Exercise instructions:
Copy the rows starting at the line containing "Select the Does not accrue method" and ending at the line containing "Looking at the", both included, leaving out the pictures.

Provided entries:
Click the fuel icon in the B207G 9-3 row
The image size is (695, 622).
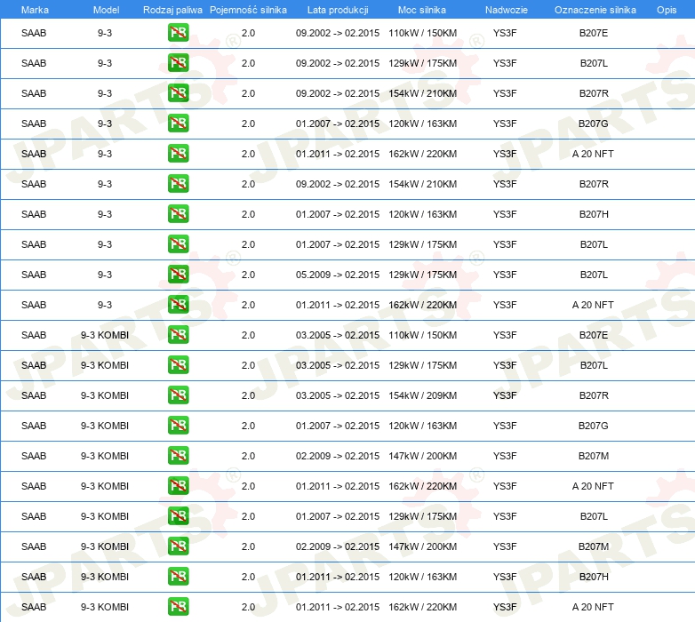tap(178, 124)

==

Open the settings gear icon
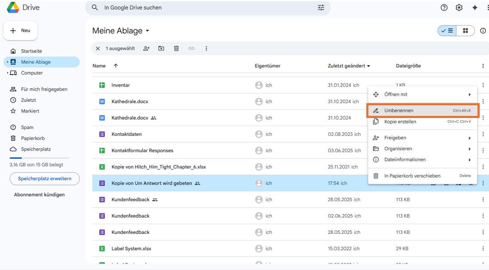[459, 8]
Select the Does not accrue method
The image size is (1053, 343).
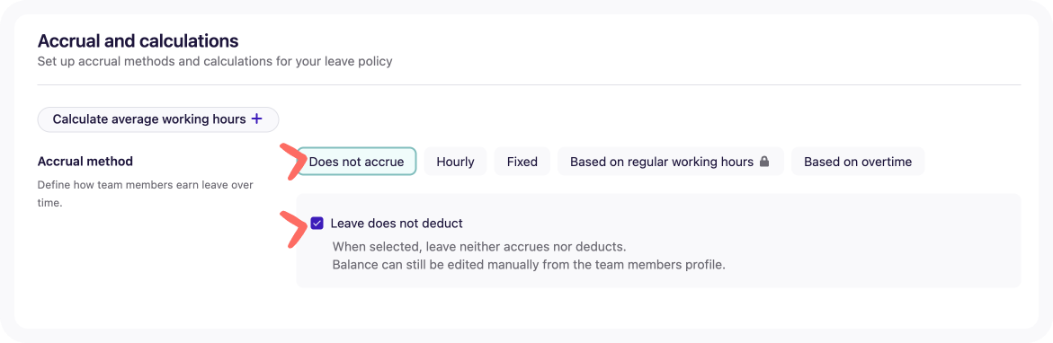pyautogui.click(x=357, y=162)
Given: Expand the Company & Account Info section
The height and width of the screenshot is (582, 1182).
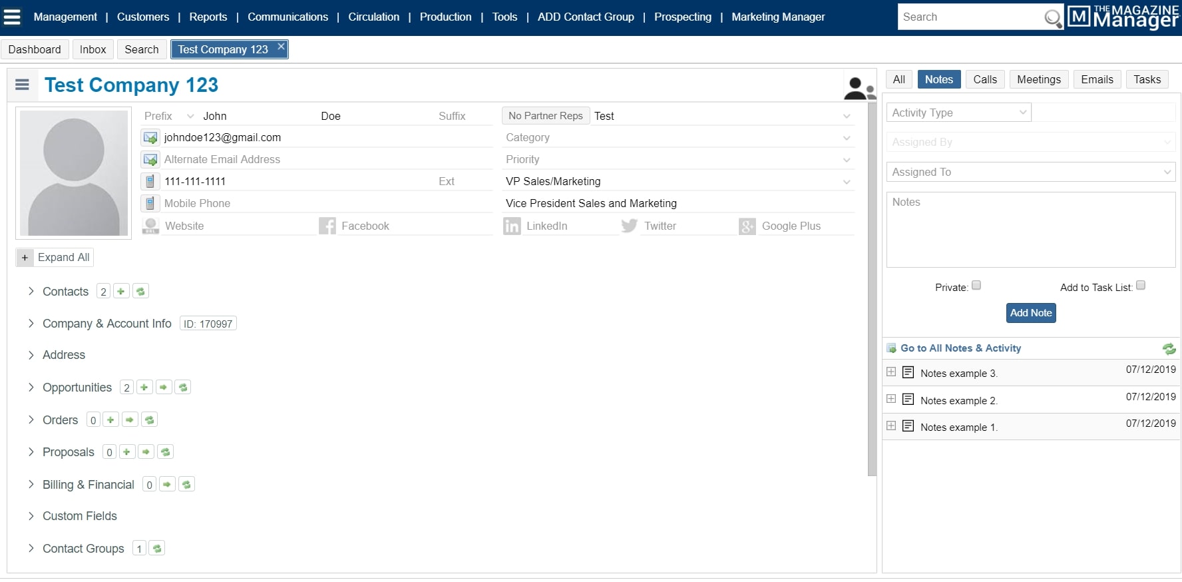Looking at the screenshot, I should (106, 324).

Complete response:
Select the Does not accrue method
The image size is (1053, 343).
pyautogui.click(x=357, y=162)
Given: Expand the Company & Account Info section
The height and width of the screenshot is (582, 1182).
Looking at the screenshot, I should (106, 324).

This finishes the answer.